> _Consignes de l'exercice_
a) Recopiez sans aucune modification le passage du texte sur le recueil de nouvelles de Helen Simpson qui va de « En huit nouvelles, Helen » jusqu'à « le plus ordinaire. ».
b) D'après le texte sur le recueil de nouvelles de Helen Simpson, quel récit est sans doute le plus drôle du recueil ?

> _Texte source_
-=-=-

En huit nouvelles, Helen Simpson raconte les vies de femmes (pour l’essentiel, puisque seuls deux récits ont des narrateurs masculins) qui abordent la fin de la trentaine et qui sentent leur vie prendre une orientation nouvelle, pas nécessairement des plus plaisantes. Outre qu’elles voient leurs illusions s’évanouir, certaines angoisses sourdes prennent naissance en elles, la première étant celle de la maladie, puis celle de la vieillesse, d’une certaine forme de déchéance et à terme, bien sûr, de la mort. Absence, perte et mort sont ici un trio dominant, y compris quand, comme dans La Chambre verte, l’auteur fait incursion dans le fantastique. Pour le reste, Simpson prend ses repères dans le quotidien le plus ordinaire.

La Porte, qui ouvre le recueil, évoque la manière de faire son deuil et de réapprendre à vivre. La porte qui enferme et protège devient alors, par la figure de celui qui vient la réparer, une passerelle de communication. Communication qui est également au centre du Minuit de l’an où une mère, dans un vestiaire de piscine, console une petite fille devant une fille au pair tchèque en détresse. Une Pensée sur trois est sans doute le texte le plus drôle du recueil, qui abuse de la tragi-comédie. « C’est arrivé très vite. Un jour, sans prévenir, tout le monde a commencé à mourir », explique la narratrice, dont toutes les amies et voisines sont atteintes, les unes après les autres, de cancers. Elle-même en perd le sommeil, l’appétit, le goût de vivre. Jusqu’à ce qu’elle perde ses deux jambes dans un peu probable accident… et voit l’amputation devenir synonyme de joie retrouvée, de bonheur de vivre – trait d’humour noir fabuleux.

-=-=-

> _Données fournies_

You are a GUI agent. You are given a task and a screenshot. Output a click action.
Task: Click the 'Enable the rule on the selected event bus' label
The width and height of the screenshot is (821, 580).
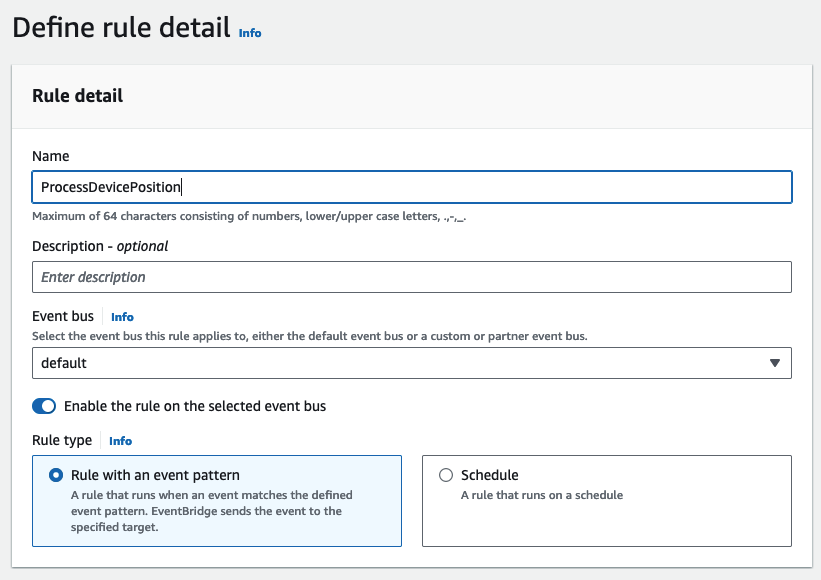click(195, 406)
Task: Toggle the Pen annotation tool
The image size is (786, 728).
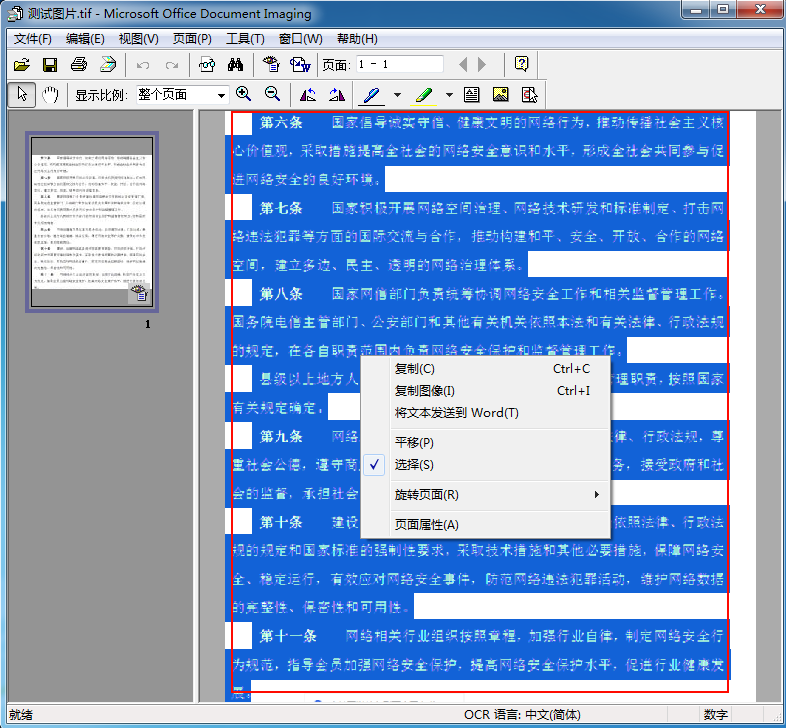Action: click(x=370, y=95)
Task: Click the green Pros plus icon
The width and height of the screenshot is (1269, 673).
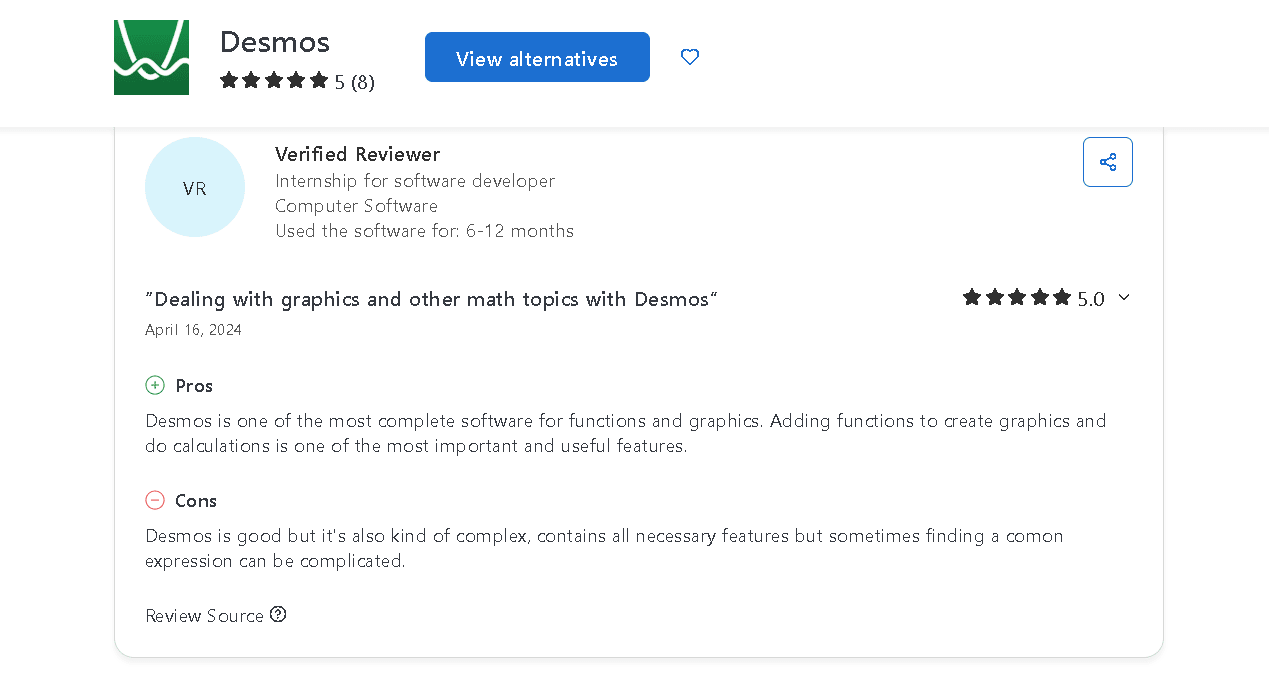Action: (x=155, y=385)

-=-=-

> _Réponses par consigne_
a)
En huit nouvelles, Helen Simpson raconte les vies de femmes (pour l’essentiel, puisque seuls deux récits ont des narrateurs masculins) qui abordent la fin de la trentaine et qui sentent leur vie prendre une orientation nouvelle, pas nécessairement des plus plaisantes. Outre qu’elles voient leurs illusions s’évanouir, certaines angoisses sourdes prennent naissance en elles, la première étant celle de la maladie, puis celle de la vieillesse, d’une certaine forme de déchéance et à terme, bien sûr, de la mort. Absence, perte et mort sont ici un trio dominant, y compris quand, comme dans La Chambre verte, l’auteur fait incursion dans le fantastique. Pour le reste, Simpson prend ses repères dans le quotidien le plus ordinaire.

b) Une Pensée sur trois.